## RECORDS
((
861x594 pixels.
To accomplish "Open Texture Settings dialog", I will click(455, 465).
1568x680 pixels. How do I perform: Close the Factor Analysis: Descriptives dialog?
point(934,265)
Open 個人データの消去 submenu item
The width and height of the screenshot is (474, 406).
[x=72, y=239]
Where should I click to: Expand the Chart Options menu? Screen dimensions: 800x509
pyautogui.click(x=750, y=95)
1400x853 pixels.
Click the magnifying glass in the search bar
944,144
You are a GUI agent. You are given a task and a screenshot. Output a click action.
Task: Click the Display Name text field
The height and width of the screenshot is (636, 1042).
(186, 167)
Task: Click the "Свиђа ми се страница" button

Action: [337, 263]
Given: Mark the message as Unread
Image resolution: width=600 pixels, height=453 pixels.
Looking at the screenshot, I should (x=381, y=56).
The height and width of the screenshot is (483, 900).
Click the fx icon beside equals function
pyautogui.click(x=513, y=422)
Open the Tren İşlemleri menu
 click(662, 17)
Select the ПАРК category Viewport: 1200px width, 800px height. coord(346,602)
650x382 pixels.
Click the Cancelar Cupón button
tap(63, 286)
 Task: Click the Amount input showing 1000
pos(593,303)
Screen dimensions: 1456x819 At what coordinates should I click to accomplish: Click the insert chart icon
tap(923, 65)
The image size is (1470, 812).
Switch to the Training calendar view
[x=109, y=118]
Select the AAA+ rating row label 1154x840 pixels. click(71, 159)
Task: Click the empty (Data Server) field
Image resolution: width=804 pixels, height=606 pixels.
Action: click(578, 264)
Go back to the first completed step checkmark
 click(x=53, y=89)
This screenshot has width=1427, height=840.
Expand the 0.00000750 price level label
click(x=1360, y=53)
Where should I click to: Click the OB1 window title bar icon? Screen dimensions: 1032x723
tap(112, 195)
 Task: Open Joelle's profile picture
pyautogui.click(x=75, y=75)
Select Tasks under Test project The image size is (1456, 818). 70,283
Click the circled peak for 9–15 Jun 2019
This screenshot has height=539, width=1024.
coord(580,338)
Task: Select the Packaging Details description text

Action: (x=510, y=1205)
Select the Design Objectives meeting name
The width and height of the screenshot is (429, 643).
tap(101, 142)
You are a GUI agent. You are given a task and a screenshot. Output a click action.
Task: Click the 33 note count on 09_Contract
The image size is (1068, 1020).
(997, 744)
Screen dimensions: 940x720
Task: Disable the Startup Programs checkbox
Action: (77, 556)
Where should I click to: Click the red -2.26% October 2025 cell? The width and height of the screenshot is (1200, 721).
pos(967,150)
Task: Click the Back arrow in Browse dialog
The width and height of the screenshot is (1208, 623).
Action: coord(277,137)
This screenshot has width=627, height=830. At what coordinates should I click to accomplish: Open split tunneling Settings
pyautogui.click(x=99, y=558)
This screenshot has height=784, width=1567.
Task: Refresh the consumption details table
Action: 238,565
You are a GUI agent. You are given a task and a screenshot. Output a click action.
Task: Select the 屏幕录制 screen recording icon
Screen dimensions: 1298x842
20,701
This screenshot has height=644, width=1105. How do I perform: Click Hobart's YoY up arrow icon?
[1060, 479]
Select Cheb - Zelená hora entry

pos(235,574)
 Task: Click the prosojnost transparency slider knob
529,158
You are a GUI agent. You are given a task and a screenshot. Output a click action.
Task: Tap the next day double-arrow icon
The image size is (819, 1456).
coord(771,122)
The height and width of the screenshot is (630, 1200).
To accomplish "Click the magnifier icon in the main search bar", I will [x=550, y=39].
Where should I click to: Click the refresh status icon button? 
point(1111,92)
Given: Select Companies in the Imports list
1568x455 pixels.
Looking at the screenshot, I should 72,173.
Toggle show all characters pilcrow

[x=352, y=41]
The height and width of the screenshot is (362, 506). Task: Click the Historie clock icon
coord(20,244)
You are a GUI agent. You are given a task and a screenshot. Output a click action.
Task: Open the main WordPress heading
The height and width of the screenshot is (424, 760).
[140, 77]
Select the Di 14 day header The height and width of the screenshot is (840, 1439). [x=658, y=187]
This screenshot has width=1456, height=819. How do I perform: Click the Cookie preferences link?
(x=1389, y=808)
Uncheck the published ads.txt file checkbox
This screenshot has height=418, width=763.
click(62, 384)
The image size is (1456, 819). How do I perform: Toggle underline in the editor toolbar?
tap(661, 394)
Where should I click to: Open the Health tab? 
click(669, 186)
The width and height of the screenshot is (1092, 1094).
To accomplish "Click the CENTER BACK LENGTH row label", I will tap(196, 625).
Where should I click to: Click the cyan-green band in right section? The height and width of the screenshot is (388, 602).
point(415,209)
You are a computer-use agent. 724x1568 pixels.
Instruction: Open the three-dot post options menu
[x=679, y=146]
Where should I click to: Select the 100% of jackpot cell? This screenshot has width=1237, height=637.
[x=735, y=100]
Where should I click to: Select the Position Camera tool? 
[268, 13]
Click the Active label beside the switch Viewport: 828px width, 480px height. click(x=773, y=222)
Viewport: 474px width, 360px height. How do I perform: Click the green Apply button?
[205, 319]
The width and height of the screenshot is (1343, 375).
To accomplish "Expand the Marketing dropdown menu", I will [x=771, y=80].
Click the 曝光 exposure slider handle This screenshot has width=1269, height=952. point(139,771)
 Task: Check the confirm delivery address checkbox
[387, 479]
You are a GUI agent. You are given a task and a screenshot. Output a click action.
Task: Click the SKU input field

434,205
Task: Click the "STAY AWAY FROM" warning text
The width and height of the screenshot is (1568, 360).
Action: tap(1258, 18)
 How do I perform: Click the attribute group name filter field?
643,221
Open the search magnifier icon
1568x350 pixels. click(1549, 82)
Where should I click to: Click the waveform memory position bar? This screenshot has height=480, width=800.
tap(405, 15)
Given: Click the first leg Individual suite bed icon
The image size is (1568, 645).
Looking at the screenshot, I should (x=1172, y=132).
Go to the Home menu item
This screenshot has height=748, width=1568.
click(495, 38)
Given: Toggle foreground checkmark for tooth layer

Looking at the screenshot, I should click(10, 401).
))
Arrange every line of the records above as a Markdown table with two columns, Row and Line, and leave out the blank lines. Number each row in order.

| Row | Line |
|---|---|
| 1 | 861x594 pixels. |
| 2 | To accomplish "Open Texture Settings dialog", I will click(455, 465). |
| 3 | 1568x680 pixels. How do I perform: Close the Factor Analysis: Descriptives dialog? |
| 4 | point(934,265) |
| 5 | Open 個人データの消去 submenu item |
| 6 | The width and height of the screenshot is (474, 406). |
| 7 | [x=72, y=239] |
| 8 | Where should I click to: Expand the Chart Options menu? Screen dimensions: 800x509 |
| 9 | pyautogui.click(x=750, y=95) |
| 10 | 1400x853 pixels. |
| 11 | Click the magnifying glass in the search bar |
| 12 | 944,144 |
| 13 | You are a GUI agent. You are given a task and a screenshot. Output a click action. |
| 14 | Task: Click the Display Name text field |
| 15 | The height and width of the screenshot is (636, 1042). |
| 16 | (186, 167) |
| 17 | Task: Click the "Свиђа ми се страница" button |
| 18 | Action: [337, 263] |
| 19 | Given: Mark the message as Unread |
| 20 | Image resolution: width=600 pixels, height=453 pixels. |
| 21 | Looking at the screenshot, I should (x=381, y=56). |
| 22 | The height and width of the screenshot is (483, 900). |
| 23 | Click the fx icon beside equals function |
| 24 | pyautogui.click(x=513, y=422) |
| 25 | Open the Tren İşlemleri menu |
| 26 |  click(662, 17) |
| 27 | Select the ПАРК category Viewport: 1200px width, 800px height. coord(346,602) |
| 28 | 650x382 pixels. |
| 29 | Click the Cancelar Cupón button |
| 30 | tap(63, 286) |
| 31 |  Task: Click the Amount input showing 1000 |
| 32 | pos(593,303) |
| 33 | Screen dimensions: 1456x819 At what coordinates should I click to accomplish: Click the insert chart icon |
| 34 | tap(923, 65) |
| 35 | The image size is (1470, 812). |
| 36 | Switch to the Training calendar view |
| 37 | [x=109, y=118] |
| 38 | Select the AAA+ rating row label 1154x840 pixels. click(71, 159) |
| 39 | Task: Click the empty (Data Server) field |
| 40 | Image resolution: width=804 pixels, height=606 pixels. |
| 41 | Action: click(578, 264) |
| 42 | Go back to the first completed step checkmark |
| 43 |  click(x=53, y=89) |
| 44 | This screenshot has width=1427, height=840. |
| 45 | Expand the 0.00000750 price level label |
| 46 | click(x=1360, y=53) |
| 47 | Where should I click to: Click the OB1 window title bar icon? Screen dimensions: 1032x723 |
| 48 | tap(112, 195) |
| 49 |  Task: Open Joelle's profile picture |
| 50 | pyautogui.click(x=75, y=75) |
| 51 | Select Tasks under Test project The image size is (1456, 818). 70,283 |
| 52 | Click the circled peak for 9–15 Jun 2019 |
| 53 | This screenshot has height=539, width=1024. |
| 54 | coord(580,338) |
| 55 | Task: Select the Packaging Details description text |
| 56 | Action: (x=510, y=1205) |
| 57 | Select the Design Objectives meeting name |
| 58 | The width and height of the screenshot is (429, 643). |
| 59 | tap(101, 142) |
| 60 | You are a GUI agent. You are given a task and a screenshot. Output a click action. |
| 61 | Task: Click the 33 note count on 09_Contract |
| 62 | The image size is (1068, 1020). |
| 63 | (997, 744) |
| 64 | Screen dimensions: 940x720 |
| 65 | Task: Disable the Startup Programs checkbox |
| 66 | Action: (77, 556) |
| 67 | Where should I click to: Click the red -2.26% October 2025 cell? The width and height of the screenshot is (1200, 721). |
| 68 | pos(967,150) |
| 69 | Task: Click the Back arrow in Browse dialog |
| 70 | The width and height of the screenshot is (1208, 623). |
| 71 | Action: coord(277,137) |
| 72 | This screenshot has width=627, height=830. At what coordinates should I click to accomplish: Open split tunneling Settings |
| 73 | pyautogui.click(x=99, y=558) |
| 74 | This screenshot has height=784, width=1567. |
| 75 | Task: Refresh the consumption details table |
| 76 | Action: 238,565 |
| 77 | You are a GUI agent. You are given a task and a screenshot. Output a click action. |
| 78 | Task: Select the 屏幕录制 screen recording icon |
| 79 | Screen dimensions: 1298x842 |
| 80 | 20,701 |
| 81 | This screenshot has height=644, width=1105. How do I perform: Click Hobart's YoY up arrow icon? |
| 82 | [1060, 479] |
| 83 | Select Cheb - Zelená hora entry |
| 84 | pos(235,574) |
| 85 |  Task: Click the prosojnost transparency slider knob |
| 86 | 529,158 |
| 87 | You are a GUI agent. You are given a task and a screenshot. Output a click action. |
| 88 | Task: Tap the next day double-arrow icon |
| 89 | The image size is (819, 1456). |
| 90 | coord(771,122) |
| 91 | The height and width of the screenshot is (630, 1200). |
| 92 | To accomplish "Click the magnifier icon in the main search bar", I will [x=550, y=39]. |
| 93 | Where should I click to: Click the refresh status icon button?  |
| 94 | point(1111,92) |
| 95 | Given: Select Companies in the Imports list |
| 96 | 1568x455 pixels. |
| 97 | Looking at the screenshot, I should 72,173. |
| 98 | Toggle show all characters pilcrow |
| 99 | [x=352, y=41] |
| 100 | The height and width of the screenshot is (362, 506). Task: Click the Historie clock icon |
| 101 | coord(20,244) |
| 102 | You are a GUI agent. You are given a task and a screenshot. Output a click action. |
| 103 | Task: Open the main WordPress heading |
| 104 | The height and width of the screenshot is (424, 760). |
| 105 | [140, 77] |
| 106 | Select the Di 14 day header The height and width of the screenshot is (840, 1439). [x=658, y=187] |
| 107 | This screenshot has width=1456, height=819. How do I perform: Click the Cookie preferences link? |
| 108 | (x=1389, y=808) |
| 109 | Uncheck the published ads.txt file checkbox |
| 110 | This screenshot has height=418, width=763. |
| 111 | click(62, 384) |
| 112 | The image size is (1456, 819). How do I perform: Toggle underline in the editor toolbar? |
| 113 | tap(661, 394) |
| 114 | Where should I click to: Open the Health tab?  |
| 115 | click(669, 186) |
| 116 | The width and height of the screenshot is (1092, 1094). |
| 117 | To accomplish "Click the CENTER BACK LENGTH row label", I will tap(196, 625). |
| 118 | Where should I click to: Click the cyan-green band in right section? The height and width of the screenshot is (388, 602). |
| 119 | point(415,209) |
| 120 | You are a computer-use agent. 724x1568 pixels. |
| 121 | Instruction: Open the three-dot post options menu |
| 122 | [x=679, y=146] |
| 123 | Where should I click to: Select the 100% of jackpot cell? This screenshot has width=1237, height=637. |
| 124 | [x=735, y=100] |
| 125 | Where should I click to: Select the Position Camera tool?  |
| 126 | [268, 13] |
| 127 | Click the Active label beside the switch Viewport: 828px width, 480px height. click(x=773, y=222) |
| 128 | Viewport: 474px width, 360px height. How do I perform: Click the green Apply button? |
| 129 | [205, 319] |
| 130 | The width and height of the screenshot is (1343, 375). |
| 131 | To accomplish "Expand the Marketing dropdown menu", I will [x=771, y=80]. |
| 132 | Click the 曝光 exposure slider handle This screenshot has width=1269, height=952. point(139,771) |
| 133 |  Task: Check the confirm delivery address checkbox |
| 134 | [387, 479] |
| 135 | You are a GUI agent. You are given a task and a screenshot. Output a click action. |
| 136 | Task: Click the SKU input field |
| 137 | 434,205 |
| 138 | Task: Click the "STAY AWAY FROM" warning text |
| 139 | The width and height of the screenshot is (1568, 360). |
| 140 | Action: tap(1258, 18) |
| 141 |  How do I perform: Click the attribute group name filter field? |
| 142 | 643,221 |
| 143 | Open the search magnifier icon |
| 144 | 1568x350 pixels. click(1549, 82) |
| 145 | Where should I click to: Click the waveform memory position bar? This screenshot has height=480, width=800. |
| 146 | tap(405, 15) |
| 147 | Given: Click the first leg Individual suite bed icon |
| 148 | The image size is (1568, 645). |
| 149 | Looking at the screenshot, I should (x=1172, y=132). |
| 150 | Go to the Home menu item |
| 151 | This screenshot has height=748, width=1568. |
| 152 | click(495, 38) |
| 153 | Given: Toggle foreground checkmark for tooth layer |
| 154 | Looking at the screenshot, I should click(10, 401). |